And as soon as I stepped away from keyboard, proof became trivial!

Let's substitute s = 20 million; w = 20 thousand. We'll leave 53 alone.
Given s >> w >> 53 >> 1,k we seek to prove that

pk = C(53,k) C(s-53,w-k)) / C(s,w)​

is approximated with

pk ~= p0 (1 - p0) ^ k / k!​

Change the C(.) to factorials:

pk ~= 53! (s-53)! w! (s-w)! / (w-k)! (s-53-w+k)! s! k! (53-k)!​

Change a! / (a-b)! to the approximation a^b whenever a >> b; and rearrange a bit to get

k! pk ~= 53^k w^k (s-w)^53 / s^53 (s-w)^k​

Solve for p0 to get p0 ~= (s-w)^53 / s^53 and recall that, when s >> w >> 53, p0 ~= 1 - 53w/s or

1 - p0 ~= 53w/s​

Observing that (s/(s-w))^k ~= 1, substitutions now produce

k! pk ~= p0 (1-p0)^k​

Q.E.D.

 

[Grendel]

ummmmm ....

So, what are the odds of two people, surname X, initial A,
occurring in a random 20k sample,
when the surname X accounts for only 53 names in 20 million

?

Greg

 

[Jokodo]

ummmmm ....

So, what are the odds of two people, surname X, initial A,
occurring in a random 20k sample,
when the surname X accounts for only 53 names in 20 million

?

Greg

Without knowing the frequency of initial A.?

 

[Grendel]

1 in 26 letters of the alphabet?

 

[Lion IRC]

Most popular boy/girl baby names in 1950:

1. James / Linda
2. Robert / Mary
3. John / Patricia
4. Michael / Barbara
5. David / Susan
6. William / Nancy
7. Richard / Deborah
8. Thomas / Sandra
9. Charles / Carol
10. Gary / Kathleen

Here's the list from last year:

1. Jacob / Emily
2. Michael / Isabella
3. Ethan / Emma
4. Joshua / Ava
5. Daniel / Madison
6. Christopher / Sophia
7. Anthony / Olivia
8. William / Abigail
9. Matthew / Hannah
10. Andrew / Elizabeth


Wait - I forgot Ahmed, Abdel, Ali, Ashraqat, Aya...

 

[Grendel]

Most popular boy/girl baby names in 1950:


Wait - I forgot Ahmed, Abdel, Ali, Ashraqat, Aya...

Doesn't ass start with A?

 

[Grendel]

So, what are the odds of two people, surname X, initial A
occurring in a random 20k sample,
when the surname X accounts for only 53 names in 20 million and there are only 26 possible initials

?

Greg

 

[Jokodo]

1 in 26 letters of the alphabet?

All with equal frequency as first initial? Highly doubtful.

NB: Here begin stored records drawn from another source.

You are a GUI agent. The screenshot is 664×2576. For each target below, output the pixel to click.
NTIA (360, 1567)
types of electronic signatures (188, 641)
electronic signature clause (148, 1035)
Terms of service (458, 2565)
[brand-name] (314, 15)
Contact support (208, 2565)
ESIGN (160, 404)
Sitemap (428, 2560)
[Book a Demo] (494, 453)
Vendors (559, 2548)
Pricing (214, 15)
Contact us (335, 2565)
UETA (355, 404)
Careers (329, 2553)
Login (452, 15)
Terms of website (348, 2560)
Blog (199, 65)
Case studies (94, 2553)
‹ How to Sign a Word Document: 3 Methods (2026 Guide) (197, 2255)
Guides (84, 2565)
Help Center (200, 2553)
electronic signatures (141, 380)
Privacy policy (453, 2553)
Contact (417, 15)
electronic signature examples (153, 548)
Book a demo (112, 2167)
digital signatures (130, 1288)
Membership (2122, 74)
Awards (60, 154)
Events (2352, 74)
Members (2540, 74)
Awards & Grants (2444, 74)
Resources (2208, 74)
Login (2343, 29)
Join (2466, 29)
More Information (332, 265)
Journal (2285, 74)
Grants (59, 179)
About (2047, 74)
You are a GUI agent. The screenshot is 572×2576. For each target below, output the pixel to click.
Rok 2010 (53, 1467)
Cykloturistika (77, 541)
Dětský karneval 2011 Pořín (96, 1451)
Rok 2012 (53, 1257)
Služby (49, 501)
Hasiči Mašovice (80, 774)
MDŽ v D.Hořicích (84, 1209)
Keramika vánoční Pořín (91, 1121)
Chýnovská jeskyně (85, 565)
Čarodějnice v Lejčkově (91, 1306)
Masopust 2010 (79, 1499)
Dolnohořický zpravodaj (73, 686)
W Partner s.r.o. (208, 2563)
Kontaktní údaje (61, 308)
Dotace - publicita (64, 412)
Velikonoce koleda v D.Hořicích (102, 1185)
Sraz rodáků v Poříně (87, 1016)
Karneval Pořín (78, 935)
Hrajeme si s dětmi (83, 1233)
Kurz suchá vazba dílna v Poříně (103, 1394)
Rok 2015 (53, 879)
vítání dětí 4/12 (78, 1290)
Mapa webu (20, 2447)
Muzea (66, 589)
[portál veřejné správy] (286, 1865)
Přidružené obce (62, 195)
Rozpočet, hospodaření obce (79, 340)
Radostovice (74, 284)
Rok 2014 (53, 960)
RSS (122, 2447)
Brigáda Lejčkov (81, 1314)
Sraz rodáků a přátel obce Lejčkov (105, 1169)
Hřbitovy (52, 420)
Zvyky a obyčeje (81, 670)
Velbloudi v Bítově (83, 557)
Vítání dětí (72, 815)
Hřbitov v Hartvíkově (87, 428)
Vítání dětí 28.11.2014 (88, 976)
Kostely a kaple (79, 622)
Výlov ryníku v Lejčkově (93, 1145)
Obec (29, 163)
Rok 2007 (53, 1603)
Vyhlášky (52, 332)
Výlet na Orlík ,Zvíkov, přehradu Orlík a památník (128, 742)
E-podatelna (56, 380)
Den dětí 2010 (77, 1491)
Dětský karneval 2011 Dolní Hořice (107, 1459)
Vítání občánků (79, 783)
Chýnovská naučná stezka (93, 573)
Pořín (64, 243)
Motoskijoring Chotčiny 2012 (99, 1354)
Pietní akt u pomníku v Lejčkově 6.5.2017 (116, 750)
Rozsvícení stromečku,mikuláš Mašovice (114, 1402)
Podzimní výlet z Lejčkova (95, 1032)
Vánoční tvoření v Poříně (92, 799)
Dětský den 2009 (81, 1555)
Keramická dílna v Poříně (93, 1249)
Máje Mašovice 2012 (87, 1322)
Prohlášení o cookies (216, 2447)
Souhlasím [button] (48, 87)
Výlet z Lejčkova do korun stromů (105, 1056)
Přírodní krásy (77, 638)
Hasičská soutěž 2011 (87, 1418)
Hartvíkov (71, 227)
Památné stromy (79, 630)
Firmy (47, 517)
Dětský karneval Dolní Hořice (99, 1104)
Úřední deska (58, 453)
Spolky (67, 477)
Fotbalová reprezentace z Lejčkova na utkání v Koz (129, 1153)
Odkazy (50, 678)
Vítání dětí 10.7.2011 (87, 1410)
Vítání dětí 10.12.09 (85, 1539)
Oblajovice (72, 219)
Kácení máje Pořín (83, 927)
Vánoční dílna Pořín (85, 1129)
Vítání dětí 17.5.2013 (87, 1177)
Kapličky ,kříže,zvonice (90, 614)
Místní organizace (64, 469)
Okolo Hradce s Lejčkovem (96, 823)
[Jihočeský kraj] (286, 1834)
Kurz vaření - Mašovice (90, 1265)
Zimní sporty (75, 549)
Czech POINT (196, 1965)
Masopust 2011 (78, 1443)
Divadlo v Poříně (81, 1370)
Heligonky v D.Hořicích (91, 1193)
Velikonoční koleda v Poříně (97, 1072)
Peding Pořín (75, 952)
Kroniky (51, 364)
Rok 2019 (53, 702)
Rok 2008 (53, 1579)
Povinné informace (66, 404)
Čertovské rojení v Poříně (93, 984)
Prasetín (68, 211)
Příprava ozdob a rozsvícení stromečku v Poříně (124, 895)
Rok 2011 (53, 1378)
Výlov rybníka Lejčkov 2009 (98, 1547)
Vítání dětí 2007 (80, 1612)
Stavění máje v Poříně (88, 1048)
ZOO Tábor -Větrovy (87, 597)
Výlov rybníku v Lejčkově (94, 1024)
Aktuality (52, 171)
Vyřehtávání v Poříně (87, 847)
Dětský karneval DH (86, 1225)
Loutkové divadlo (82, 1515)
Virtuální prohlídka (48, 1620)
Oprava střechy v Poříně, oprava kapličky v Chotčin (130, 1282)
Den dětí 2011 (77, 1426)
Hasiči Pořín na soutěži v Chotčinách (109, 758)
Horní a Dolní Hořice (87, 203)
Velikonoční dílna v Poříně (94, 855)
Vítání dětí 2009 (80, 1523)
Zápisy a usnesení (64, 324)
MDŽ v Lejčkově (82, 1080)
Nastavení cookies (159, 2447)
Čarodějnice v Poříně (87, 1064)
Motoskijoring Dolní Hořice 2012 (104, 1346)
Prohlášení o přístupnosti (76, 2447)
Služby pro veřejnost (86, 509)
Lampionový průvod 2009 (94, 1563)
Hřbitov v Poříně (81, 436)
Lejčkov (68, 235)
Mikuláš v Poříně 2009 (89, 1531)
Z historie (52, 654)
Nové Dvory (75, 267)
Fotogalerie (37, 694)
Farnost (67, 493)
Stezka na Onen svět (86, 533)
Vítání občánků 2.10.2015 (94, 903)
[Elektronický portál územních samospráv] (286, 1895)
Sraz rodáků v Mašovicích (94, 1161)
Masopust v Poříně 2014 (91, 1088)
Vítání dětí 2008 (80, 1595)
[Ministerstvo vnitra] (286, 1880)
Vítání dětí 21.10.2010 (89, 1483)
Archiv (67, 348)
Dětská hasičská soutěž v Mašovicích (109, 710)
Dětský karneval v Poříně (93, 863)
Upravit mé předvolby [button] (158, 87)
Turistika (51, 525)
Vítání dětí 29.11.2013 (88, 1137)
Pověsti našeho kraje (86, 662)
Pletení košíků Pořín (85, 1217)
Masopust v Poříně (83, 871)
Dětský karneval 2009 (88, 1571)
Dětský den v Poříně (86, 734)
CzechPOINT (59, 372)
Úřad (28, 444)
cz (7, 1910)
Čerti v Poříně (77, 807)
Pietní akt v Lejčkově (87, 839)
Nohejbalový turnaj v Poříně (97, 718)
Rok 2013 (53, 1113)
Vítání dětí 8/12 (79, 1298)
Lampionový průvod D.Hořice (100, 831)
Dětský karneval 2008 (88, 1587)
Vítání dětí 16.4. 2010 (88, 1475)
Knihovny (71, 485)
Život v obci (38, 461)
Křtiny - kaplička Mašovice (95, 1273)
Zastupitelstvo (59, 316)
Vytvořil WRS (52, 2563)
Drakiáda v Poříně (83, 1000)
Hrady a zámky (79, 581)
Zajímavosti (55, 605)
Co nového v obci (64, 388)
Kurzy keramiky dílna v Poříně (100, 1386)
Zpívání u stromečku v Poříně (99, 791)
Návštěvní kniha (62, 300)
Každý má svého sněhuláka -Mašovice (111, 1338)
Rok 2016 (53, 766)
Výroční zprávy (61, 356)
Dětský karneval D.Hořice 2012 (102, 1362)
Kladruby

In Lion IRC's list (for what it's worth, being as it is an unsourced piece of copy-pasta), there's for names with A. (Ava, Anthony, Abigail, Andrew), one with C. (Christopher), one with D. (Daniel), four with E. (Emily, Ethan, Emma, Elizabeth), one with H. (Hannah), one with I (Isabella), two with J. (Jacob, Joshua), three with M. (Michael, Madison, Matthew), and Olivia, Sophia and William with O., S., W. All other letters don't appear.

 

[Jokodo]

So, what are the odds of two people, surname X, initial A
occurring in a random 20k sample,
when the surname X accounts for only 53 names in 20 million and there are only 26 possible initials

?

Greg

That depends on the frequencies of the different initials. If all initials have the exact same frequency, the chance that two random people have the same initial is 26 * (1/26)², which can be simplified to 1/26 precisely. You can think of it as drawing the two people successively. On the first draw, the chance that the person will have one of the 26 letters is 1, and since it doesn't affect later calculations which one it is, we can run with that figure. On the second draw, the chance that the person has the exact same letter, whichever it was, will be 1/26, or 3.846%

In a more skewed scenario, say where the three most frequent initials have each a share of 15% and the remaining 23 letters are evenly distributed, the chance more than doubles to 9.141%. The simplification from above is not applicable here, so the probability of two people having the same initial can only be expressed as the sum of the squares of each initial's frequency, so in this scenario 3*0.15² + 23*0.023913². Bottom line, it really does depend on the distribution of initials, just knowing how many letters there are isn't enough information.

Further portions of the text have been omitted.